Dikatakan dia, dewan dan pemerintah telah bersepakat jika RUU a quo menjadi sangat penting yang harus segera diselesaikan dalam rangka memperkuat kewenangan negara dalam penguasaan dan pengelolaan SDA, sebagaimana termaktub dalam Pasal 33 Undang-Undang Dasar (UUD) 1945.

“Secara tegas disebutkan negara memegang peran vital dalam penguasaan pengelolaan air untuk memenuhi hajat hidup orang banyak. Sehingga,

RUU ini terdiri dari 15 bab dan 78 pasal,”ujarnya.

“Secara garis besar terdapat enam pokok penting dalam RUU SDA. Pertama, setiap pengusahaan air tidak boleh mengganggu dan meniadakan hak rakyat,” tegas politikus Golkar tersebut.

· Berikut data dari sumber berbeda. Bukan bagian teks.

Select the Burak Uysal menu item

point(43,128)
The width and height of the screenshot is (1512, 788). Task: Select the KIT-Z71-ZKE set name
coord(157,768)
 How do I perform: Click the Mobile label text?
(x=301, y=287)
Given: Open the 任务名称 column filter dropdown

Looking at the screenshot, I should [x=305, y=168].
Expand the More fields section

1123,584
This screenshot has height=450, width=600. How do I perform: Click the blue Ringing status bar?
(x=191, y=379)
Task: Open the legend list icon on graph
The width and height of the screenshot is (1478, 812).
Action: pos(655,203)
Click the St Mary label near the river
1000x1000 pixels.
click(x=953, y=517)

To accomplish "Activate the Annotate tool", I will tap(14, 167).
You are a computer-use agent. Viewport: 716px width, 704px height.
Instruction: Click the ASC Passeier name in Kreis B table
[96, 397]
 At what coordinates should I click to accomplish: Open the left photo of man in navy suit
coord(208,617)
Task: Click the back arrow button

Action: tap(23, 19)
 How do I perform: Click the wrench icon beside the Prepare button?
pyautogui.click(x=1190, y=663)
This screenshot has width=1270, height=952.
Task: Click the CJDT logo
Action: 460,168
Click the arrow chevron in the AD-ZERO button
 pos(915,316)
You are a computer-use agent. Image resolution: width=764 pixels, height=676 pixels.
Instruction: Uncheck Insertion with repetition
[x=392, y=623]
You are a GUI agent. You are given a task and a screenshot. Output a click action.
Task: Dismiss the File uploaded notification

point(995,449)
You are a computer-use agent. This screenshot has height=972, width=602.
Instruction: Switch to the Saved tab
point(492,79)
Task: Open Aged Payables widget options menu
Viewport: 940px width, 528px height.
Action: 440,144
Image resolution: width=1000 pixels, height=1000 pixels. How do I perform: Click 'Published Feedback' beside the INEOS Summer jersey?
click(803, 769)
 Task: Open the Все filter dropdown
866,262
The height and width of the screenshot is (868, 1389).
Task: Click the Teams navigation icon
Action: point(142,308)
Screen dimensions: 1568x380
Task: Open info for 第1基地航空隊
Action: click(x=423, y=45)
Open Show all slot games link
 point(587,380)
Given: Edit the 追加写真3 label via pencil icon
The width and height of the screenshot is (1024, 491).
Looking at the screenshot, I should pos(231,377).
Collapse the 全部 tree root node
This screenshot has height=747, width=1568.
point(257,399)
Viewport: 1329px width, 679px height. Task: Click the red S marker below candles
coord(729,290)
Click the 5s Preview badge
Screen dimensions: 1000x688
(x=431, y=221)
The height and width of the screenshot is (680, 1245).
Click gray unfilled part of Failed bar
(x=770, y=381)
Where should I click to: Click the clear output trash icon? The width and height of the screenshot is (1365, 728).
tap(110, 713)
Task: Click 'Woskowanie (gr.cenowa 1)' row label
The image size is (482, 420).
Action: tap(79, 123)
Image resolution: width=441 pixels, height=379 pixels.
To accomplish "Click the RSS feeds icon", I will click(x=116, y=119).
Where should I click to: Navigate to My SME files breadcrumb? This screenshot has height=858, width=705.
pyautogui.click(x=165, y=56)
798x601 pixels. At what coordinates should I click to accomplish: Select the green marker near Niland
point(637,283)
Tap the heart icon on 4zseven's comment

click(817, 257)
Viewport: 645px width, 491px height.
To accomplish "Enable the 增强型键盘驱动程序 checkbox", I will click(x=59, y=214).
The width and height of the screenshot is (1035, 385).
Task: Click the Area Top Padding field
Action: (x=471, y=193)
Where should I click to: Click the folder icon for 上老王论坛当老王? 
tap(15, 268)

Kedua, sambung dia, negara harus memenuhi hak rakyat atas air sebagai salah satu hak asasi manusia (HAM). Ketiga, ujarnya, pengelolaan air harus memperhatikan kelestarian lingkungan hidup.

“Keempat, pengawasan dan pengendalian air dilakukan dan menjadi wewenang mutlak negara. Dan, kelima, prioritas utama dalam penguasaan atas air diberikan kepada BUMN dan BUMD,” paparnya.

“Keenam, apabila semua batasan tersebut telah terpenuhi dan ternyata masih terdapat ketersediaan air, pemerintah masih dimungkinkan untuk memberikan izin kepada swasta untuk melakukan penguasaan atas air dengan syarat tertentu dan dilakukan dengan ketat,” pungkas dia.